## [WHAT IS BEING ASKED]
Rewrite the entries from the line with "Given: Select the Toplam Gücü sensor row" to the line with "Looking at the screenshot, I should pos(191,162).", replacing "sidebar" with "side panel" and keeping everything else the same. Do not include the pictures in your answer.

═════ EXERCISE DATA

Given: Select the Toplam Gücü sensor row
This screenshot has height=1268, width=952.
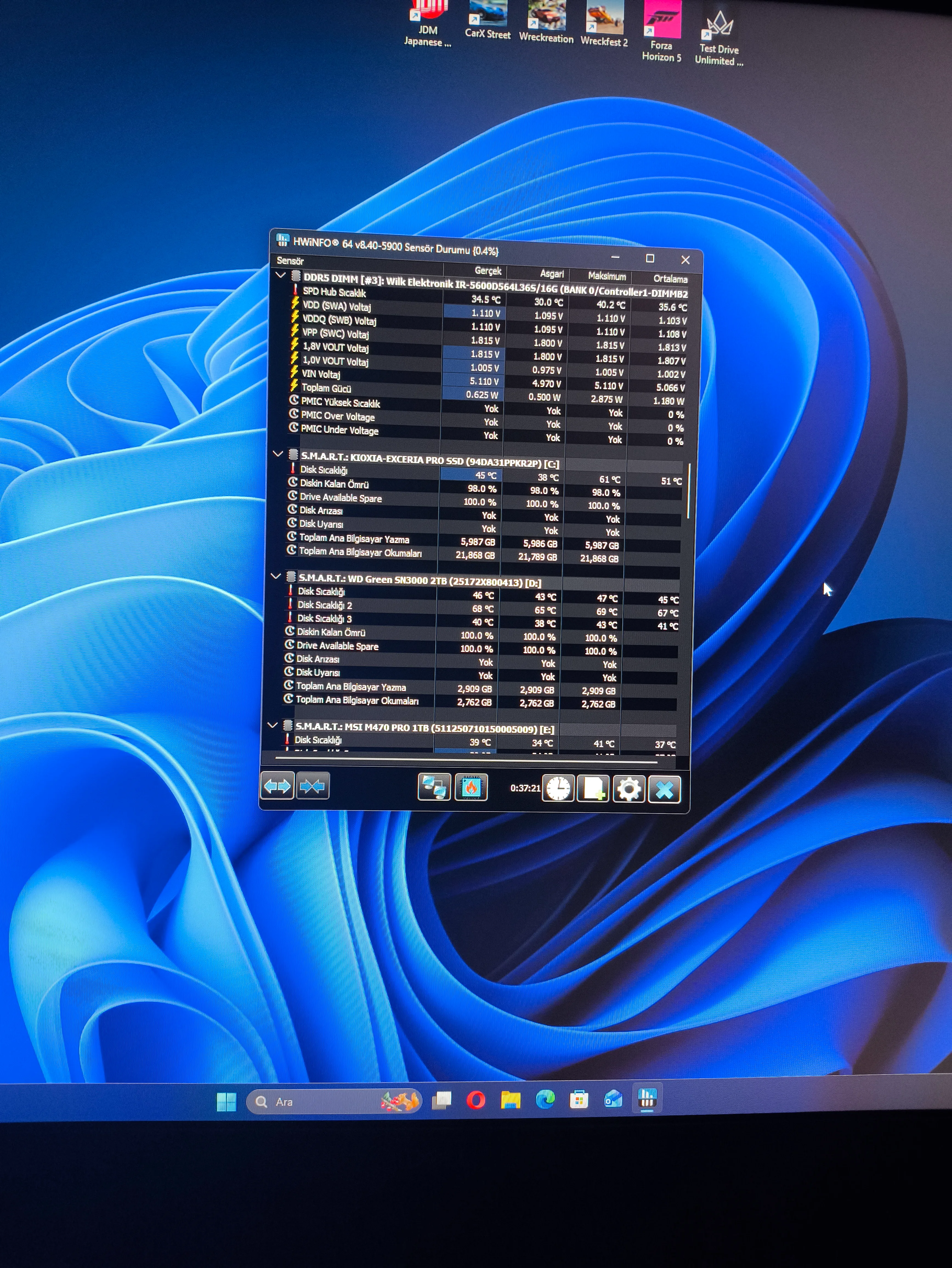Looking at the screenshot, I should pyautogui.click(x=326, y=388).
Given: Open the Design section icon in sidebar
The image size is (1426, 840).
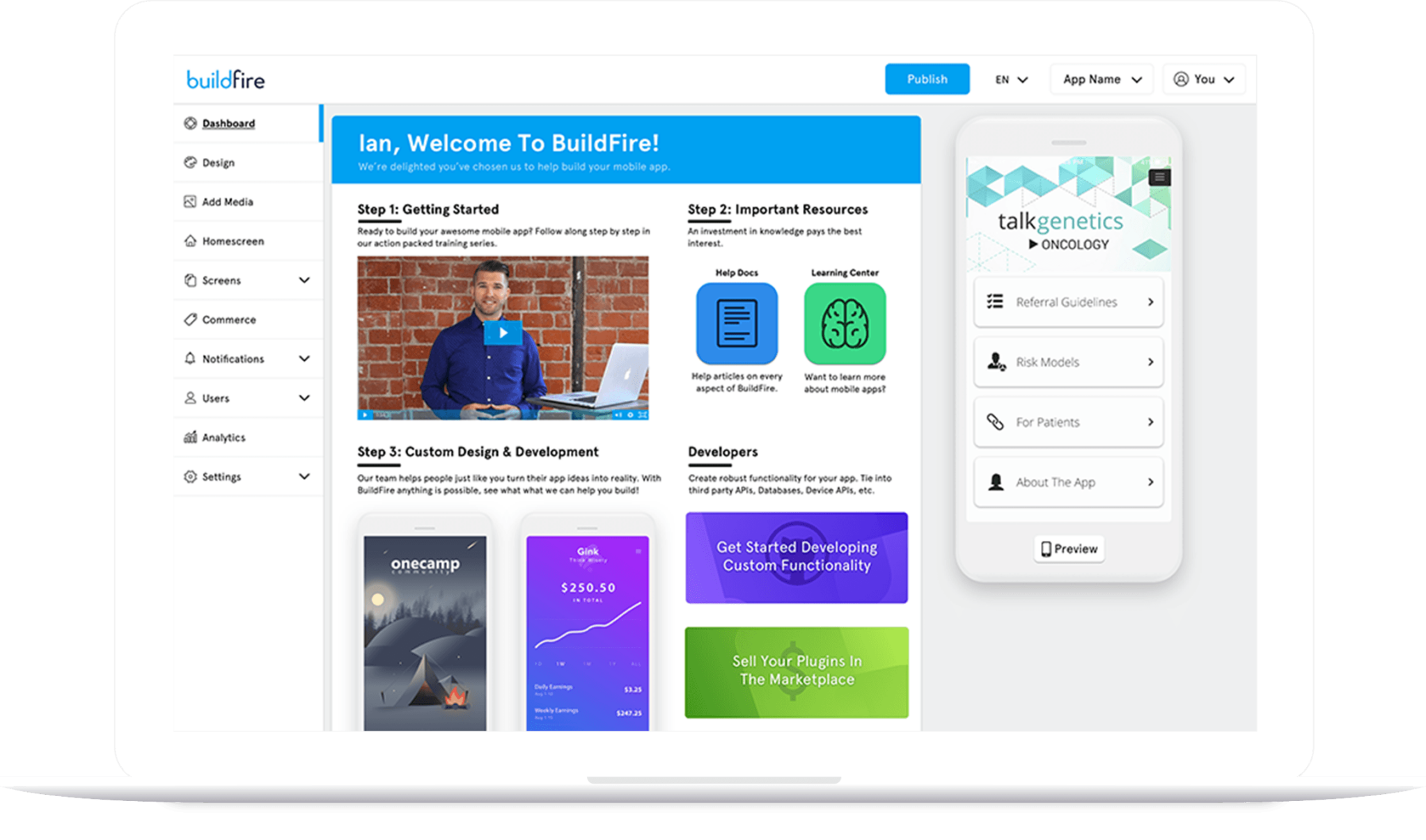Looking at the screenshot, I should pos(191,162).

══════════
═════ EXERCISE DATA

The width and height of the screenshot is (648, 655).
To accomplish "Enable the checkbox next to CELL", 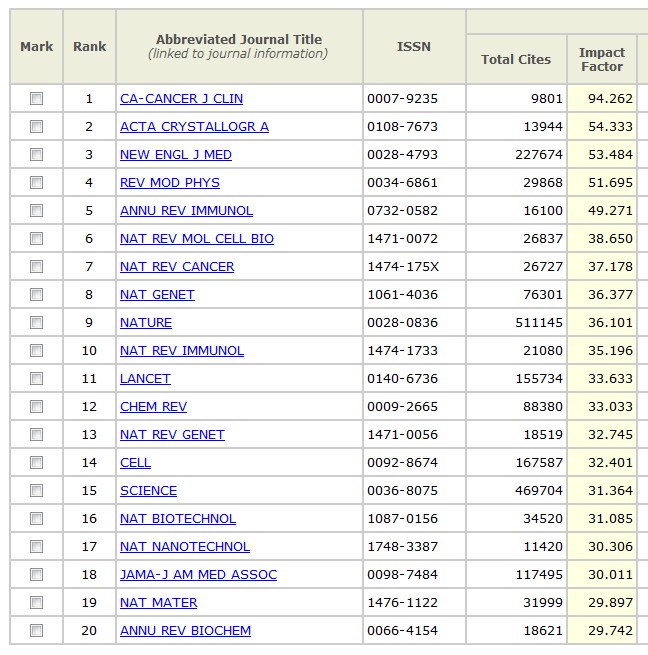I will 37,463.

══════════

## [SOLUTION]
Given: Select the Toplam Gücü sensor row
This screenshot has height=1268, width=952.
Looking at the screenshot, I should pyautogui.click(x=326, y=388).
Given: Open the Design section icon in side panel
The image size is (1426, 840).
Looking at the screenshot, I should pos(191,162).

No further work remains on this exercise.